La Región

BAIXA LIMIA

Una ruta rescata los viajes por la Vía Nova

Medio centenar de personas secundó la andaina por la calzada romana

Los participantes en la ruta reivindicativa, en su visita al campamento romano de Porto Quintela, en Bande (Foto: Miguel Ángel)
Los participantes en la ruta reivindicativa, en su visita al campamento romano de Porto Quintela, en Bande (Foto: Miguel Ángel)
Una ruta rescata los viajes por la Vía Nova

Los núcleos de Vilameá, Portela de María, Lobios, Santa Comba o Porto Quintela recibieron ayer la visita de una pequeña pero reivindicativa comitiva lusogalaica participante en la ruta "Redescubrir la Vía Nova" organizada por la Fundación Aquae Querquennae-Vía Nova de Bande.

El objetivo de esta caminata, que nació en 2013 con una primera etapa entre Braga y Lobios y que hoy continuará por tierras de A Limia hasta Sandiás, es doble. Por un lado, dar a conocer el importante legado romano que aún se conserva en los casi 300 kilómetros de vía (más de 200 miliarios, 5 puentes y 11 mansiones) entre Braga y Astorga y, por otro, "reivindicar a súa posta en valor, rescatala como a impresionante calzada romana que é antes de que o abandono acabe por rematala", advierte Antonio Rodríguez, arqueólogo y portavoz de la fundación.

Medio centenar de caminantes recorrieron ayer los 23 kilómetros (14 millas romanas) que separan los restos de la mansión Aquis Originis o Aquis Ogeresibus como han rebautizado estos historiadores los restos de Río Caldo (Lobios) con el antiguo campamento militar Aquis Querquenis de Porto Quintela (Bande). "O estado da vía é dispar, aínda quedan restos da antiga calzada pero hai zonas intransitables onde apenas quedan trazos visibles", lamenta Rodríguez Colmenero que, conjuntamente con el también arqueólogo Santiago Ferrer, lleva 14 años investigando el trazado de la vía. "Toda a calzada está localizada e delimitada, xa entregamos o proxecto na Xunta e queremos publicalo no 2015", anunció.
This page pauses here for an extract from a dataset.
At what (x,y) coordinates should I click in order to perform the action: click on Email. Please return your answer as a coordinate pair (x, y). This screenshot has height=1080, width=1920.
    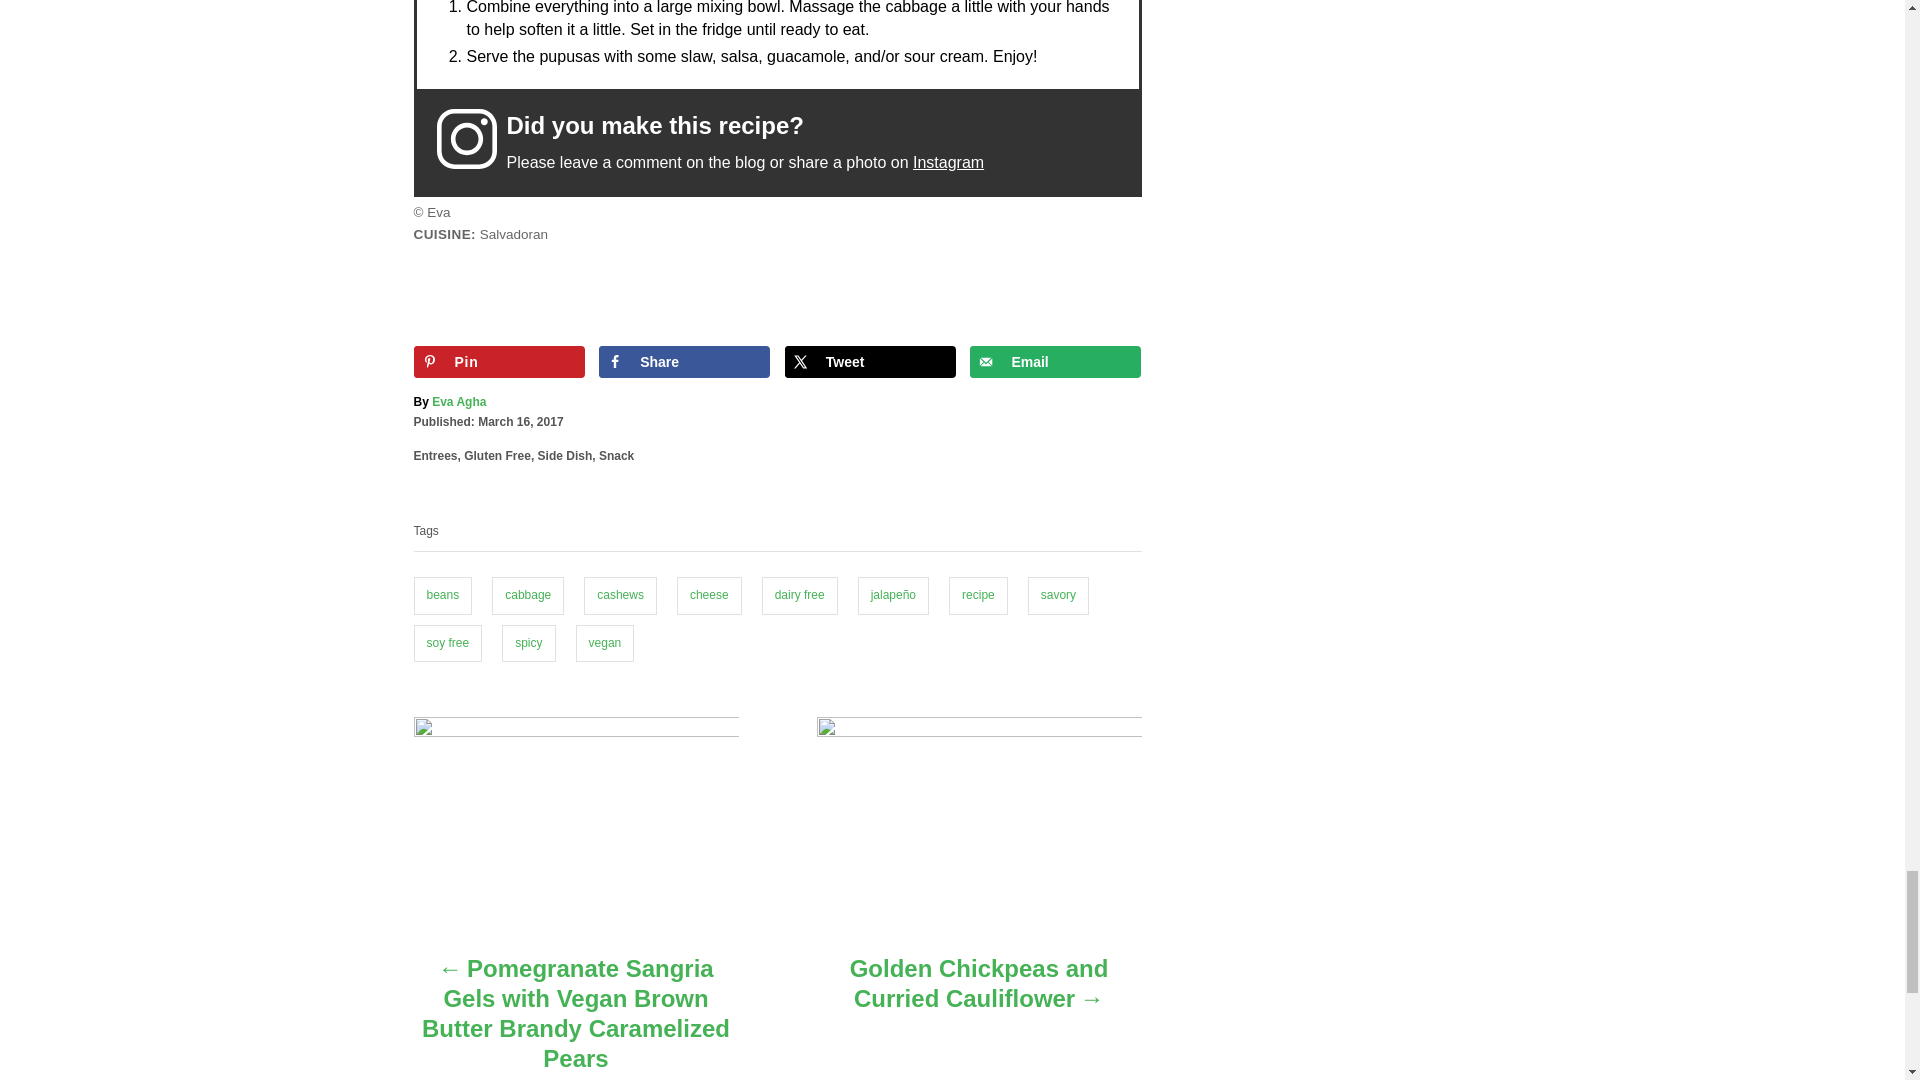
    Looking at the image, I should click on (1054, 362).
Además de patear la vía, los participantes disfrutaron de sendas visitas guiadas a la iglesia visigótica de Santa Compa y Centro de Interpretación de la vía. Hoy, una comida de confraternización en Sandiás pondrá el punto y seguido a esta ruta reivindicativa que a buen seguro escribirá un nuevo capitulo en 2015.